Does the description disclose side effects, auth requirements, rate limits, or destructive behavior?

With no annotations provided, the description carries the full burden of behavioral disclosure. 'List all WhatsApp instances' implies a read-only operation, but it doesn't specify whether this requires authentication, returns paginated results, includes inactive instances, or has rate limits. For a tool with zero annotation coverage, this leaves significant gaps in understanding its behavior.

Agents need to know what a tool does to the world before calling it. Descriptions should go beyond structured annotations to explain consequences.

Conciseness5/5

Is the description appropriately sized, front-loaded, and free of redundancy?

The description is a single, efficient sentence with zero wasted words. It is front-loaded with the core action ('List all WhatsApp instances'), making it easy to parse. Every word earns its place by conveying essential information without redundancy.

Shorter descriptions cost fewer tokens and are easier for agents to parse. Every sentence should earn its place.

Completeness3/5

Given the tool's complexity, does the description cover enough for an agent to succeed on first attempt?

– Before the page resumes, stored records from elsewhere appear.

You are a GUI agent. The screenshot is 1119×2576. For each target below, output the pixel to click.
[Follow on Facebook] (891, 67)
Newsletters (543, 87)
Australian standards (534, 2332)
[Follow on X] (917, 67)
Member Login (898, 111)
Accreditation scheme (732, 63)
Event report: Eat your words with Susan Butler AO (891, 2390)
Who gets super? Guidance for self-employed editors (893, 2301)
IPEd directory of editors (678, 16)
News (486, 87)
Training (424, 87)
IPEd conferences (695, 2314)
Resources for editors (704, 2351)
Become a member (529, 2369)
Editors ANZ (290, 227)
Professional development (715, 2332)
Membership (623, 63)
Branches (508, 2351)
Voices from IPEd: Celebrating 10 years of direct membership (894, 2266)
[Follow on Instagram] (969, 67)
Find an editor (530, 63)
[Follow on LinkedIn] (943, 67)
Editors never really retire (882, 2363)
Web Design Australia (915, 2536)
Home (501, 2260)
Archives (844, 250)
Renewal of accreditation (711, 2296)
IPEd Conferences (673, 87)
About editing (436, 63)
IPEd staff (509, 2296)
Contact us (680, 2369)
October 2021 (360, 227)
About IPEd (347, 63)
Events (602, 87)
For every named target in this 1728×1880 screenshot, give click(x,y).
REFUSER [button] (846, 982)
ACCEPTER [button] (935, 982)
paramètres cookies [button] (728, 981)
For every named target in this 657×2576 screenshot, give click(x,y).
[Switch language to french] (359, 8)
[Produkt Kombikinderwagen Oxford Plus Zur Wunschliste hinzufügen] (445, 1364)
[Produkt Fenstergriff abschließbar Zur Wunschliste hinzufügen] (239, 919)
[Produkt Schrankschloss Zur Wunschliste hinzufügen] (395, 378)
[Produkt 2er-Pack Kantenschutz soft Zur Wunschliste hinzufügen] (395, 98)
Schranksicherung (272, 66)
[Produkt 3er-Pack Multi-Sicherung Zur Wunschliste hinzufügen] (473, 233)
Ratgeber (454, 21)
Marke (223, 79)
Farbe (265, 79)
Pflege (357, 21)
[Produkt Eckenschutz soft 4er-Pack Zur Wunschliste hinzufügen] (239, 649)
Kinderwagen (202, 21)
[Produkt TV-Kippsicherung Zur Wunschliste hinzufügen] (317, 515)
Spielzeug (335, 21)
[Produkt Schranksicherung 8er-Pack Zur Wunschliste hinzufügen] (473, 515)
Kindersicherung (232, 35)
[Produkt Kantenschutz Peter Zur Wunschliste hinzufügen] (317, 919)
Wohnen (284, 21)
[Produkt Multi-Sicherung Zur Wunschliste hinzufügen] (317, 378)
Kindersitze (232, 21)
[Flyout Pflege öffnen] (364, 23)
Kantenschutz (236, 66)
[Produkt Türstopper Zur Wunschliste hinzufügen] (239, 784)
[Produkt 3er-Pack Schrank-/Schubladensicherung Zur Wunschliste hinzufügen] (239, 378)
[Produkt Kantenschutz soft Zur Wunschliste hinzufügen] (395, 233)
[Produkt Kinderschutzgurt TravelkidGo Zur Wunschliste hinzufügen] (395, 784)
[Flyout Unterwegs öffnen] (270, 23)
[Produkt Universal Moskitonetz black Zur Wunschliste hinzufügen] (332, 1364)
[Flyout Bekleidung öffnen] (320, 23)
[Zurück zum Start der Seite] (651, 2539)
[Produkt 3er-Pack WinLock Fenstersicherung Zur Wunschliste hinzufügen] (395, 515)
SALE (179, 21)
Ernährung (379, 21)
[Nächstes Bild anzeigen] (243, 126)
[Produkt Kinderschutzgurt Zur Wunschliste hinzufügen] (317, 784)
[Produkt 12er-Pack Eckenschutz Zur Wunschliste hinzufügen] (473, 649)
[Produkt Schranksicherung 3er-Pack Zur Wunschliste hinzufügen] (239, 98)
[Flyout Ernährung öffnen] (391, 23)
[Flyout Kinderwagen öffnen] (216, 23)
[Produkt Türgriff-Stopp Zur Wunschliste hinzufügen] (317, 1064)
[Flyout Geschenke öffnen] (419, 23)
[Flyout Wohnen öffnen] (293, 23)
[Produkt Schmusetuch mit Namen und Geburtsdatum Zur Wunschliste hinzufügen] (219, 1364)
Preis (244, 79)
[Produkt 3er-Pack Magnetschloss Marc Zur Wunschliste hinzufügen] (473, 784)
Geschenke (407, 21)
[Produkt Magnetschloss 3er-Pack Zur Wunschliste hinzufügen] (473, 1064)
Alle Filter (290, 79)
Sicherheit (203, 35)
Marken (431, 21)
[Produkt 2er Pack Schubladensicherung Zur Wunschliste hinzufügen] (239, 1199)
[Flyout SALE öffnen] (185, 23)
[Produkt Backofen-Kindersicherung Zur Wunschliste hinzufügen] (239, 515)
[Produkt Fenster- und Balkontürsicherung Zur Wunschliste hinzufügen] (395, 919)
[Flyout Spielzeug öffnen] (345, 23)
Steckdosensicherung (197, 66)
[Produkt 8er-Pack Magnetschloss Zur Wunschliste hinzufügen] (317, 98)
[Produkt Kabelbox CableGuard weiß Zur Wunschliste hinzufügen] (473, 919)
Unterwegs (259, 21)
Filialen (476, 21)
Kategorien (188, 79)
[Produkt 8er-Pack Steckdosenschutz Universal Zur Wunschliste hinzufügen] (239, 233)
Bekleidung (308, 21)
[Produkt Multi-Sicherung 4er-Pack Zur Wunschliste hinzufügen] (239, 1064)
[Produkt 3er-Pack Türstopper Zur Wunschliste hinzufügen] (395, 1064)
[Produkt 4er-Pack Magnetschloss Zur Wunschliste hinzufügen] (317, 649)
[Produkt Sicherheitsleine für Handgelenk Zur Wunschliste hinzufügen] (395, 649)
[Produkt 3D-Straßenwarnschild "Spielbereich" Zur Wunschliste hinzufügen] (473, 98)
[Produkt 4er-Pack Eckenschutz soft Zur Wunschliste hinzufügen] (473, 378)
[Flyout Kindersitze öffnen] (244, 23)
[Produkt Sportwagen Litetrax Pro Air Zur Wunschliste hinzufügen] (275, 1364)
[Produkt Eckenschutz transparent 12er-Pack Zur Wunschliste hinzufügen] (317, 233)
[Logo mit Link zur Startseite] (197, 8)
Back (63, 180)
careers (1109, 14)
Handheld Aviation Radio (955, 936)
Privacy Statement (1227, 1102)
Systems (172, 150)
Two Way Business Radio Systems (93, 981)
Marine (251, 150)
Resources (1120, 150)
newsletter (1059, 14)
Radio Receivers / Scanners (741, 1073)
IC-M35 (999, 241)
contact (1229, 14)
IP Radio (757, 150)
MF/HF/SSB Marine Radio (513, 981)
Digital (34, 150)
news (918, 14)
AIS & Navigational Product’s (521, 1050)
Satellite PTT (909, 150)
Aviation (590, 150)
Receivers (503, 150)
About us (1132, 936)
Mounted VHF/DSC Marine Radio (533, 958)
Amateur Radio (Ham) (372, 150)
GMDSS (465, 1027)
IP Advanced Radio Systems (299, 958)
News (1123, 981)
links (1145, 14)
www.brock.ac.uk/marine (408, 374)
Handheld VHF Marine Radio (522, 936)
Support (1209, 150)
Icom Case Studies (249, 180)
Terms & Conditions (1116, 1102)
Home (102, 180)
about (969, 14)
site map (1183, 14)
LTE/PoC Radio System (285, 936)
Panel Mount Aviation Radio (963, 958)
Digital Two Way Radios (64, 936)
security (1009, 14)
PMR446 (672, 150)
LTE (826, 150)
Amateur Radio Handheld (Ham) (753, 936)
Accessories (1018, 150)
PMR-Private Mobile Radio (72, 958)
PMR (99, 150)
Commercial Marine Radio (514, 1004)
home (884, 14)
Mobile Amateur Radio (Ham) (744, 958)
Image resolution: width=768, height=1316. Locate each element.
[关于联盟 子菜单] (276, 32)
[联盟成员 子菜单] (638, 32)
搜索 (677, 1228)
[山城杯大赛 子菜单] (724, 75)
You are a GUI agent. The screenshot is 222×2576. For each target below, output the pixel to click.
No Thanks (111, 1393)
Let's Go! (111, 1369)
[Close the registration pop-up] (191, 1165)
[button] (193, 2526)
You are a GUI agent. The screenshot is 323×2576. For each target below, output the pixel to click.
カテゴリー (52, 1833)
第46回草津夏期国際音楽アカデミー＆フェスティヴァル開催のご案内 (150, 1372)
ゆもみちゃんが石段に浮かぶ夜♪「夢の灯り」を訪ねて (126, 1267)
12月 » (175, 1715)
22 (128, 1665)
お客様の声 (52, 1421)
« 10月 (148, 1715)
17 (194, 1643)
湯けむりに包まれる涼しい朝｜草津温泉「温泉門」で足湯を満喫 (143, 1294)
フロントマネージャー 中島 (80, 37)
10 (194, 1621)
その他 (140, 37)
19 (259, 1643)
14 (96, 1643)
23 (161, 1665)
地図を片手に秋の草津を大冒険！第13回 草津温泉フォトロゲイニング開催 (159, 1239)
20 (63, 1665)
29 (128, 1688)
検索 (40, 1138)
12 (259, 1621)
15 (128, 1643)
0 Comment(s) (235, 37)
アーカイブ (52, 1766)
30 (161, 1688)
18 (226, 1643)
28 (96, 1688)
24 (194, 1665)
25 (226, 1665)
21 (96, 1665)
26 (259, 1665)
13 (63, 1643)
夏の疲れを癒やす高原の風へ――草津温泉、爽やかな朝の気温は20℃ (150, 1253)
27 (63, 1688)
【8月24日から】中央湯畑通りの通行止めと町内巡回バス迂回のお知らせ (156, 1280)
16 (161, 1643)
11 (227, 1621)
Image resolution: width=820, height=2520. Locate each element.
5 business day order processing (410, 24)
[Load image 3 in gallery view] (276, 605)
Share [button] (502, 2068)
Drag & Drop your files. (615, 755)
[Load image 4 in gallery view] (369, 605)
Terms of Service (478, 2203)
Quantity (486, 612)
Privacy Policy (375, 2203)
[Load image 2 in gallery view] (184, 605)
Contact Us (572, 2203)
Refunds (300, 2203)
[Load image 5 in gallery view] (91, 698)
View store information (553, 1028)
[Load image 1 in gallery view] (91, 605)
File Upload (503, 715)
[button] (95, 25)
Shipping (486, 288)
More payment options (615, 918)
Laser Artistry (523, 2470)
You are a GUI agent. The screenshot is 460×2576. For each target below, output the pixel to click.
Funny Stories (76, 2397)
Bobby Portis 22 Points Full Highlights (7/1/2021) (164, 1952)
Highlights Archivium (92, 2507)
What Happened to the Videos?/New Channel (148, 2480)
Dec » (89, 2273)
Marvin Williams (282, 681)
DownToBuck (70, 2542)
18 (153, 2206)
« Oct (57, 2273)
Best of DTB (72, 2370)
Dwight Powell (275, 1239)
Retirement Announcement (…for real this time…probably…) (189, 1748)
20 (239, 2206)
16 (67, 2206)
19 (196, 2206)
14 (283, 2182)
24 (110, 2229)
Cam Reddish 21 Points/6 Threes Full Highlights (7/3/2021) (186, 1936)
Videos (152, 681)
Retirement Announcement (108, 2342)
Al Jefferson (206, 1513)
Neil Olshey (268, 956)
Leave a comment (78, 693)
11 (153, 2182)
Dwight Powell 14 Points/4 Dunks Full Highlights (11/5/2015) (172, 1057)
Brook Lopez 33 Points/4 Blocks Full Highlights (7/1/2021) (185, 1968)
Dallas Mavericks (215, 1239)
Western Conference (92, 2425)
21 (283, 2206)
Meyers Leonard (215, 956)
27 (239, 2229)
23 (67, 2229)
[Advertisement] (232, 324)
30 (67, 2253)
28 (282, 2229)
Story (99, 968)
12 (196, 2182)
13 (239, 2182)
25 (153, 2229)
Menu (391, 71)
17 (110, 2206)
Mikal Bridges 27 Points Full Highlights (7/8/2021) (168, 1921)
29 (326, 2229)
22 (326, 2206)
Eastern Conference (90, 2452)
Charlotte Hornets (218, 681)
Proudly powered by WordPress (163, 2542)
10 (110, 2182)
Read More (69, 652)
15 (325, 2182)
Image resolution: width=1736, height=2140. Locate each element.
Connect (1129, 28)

Given the tool's simplicity (0 parameters, no output schema, no annotations), the description is minimally adequate. It states what the tool does but lacks context about behavior, output format, or usage scenarios. For a listing tool with no structured metadata, more detail on return values or constraints would improve completeness.

Complex tools with many parameters or behaviors need more documentation. Simple tools need less. This dimension scales expectations accordingly.

Parameters4/5

Does the description clarify parameter syntax, constraints, interactions, or defaults beyond what the schema provides?

The tool has 0 parameters, and schema description coverage is 100%, so there are no parameters to document. The description doesn't need to add parameter semantics, and it correctly doesn't mention any. A baseline of 4 is appropriate for a parameterless tool with complete schema coverage.

Input schemas describe structure but not intent. Descriptions should explain non-obvious parameter relationships and valid value ranges.

Purpose4/5

Does the description clearly state what the tool does and how it differs from similar tools?

The description 'List all WhatsApp instances' clearly states the verb ('List') and resource ('WhatsApp instances'), making the tool's purpose immediately understandable. It distinguishes from siblings like 'instance_status' (which checks status) or 'create_instance' (which creates). However, it doesn't specify scope or filtering details that might differentiate it from similar listing tools.

Agents choose between tools based on descriptions. A clear purpose with a specific verb and resource helps agents select the right tool.

Usage Guidelines2/5

Does the description explain when to use this tool, when not to, or what alternatives exist?

The description provides no guidance on when to use this tool versus alternatives. It doesn't mention prerequisites (e.g., needing an active connection), exclusions (e.g., not for filtered lists), or comparisons to siblings like 'get_chats' or 'list_contacts'. The agent must infer usage from the tool name alone.

Agents often have multiple tools that could apply. Explicit usage guidance like "use X instead of Y when Z" prevents misuse.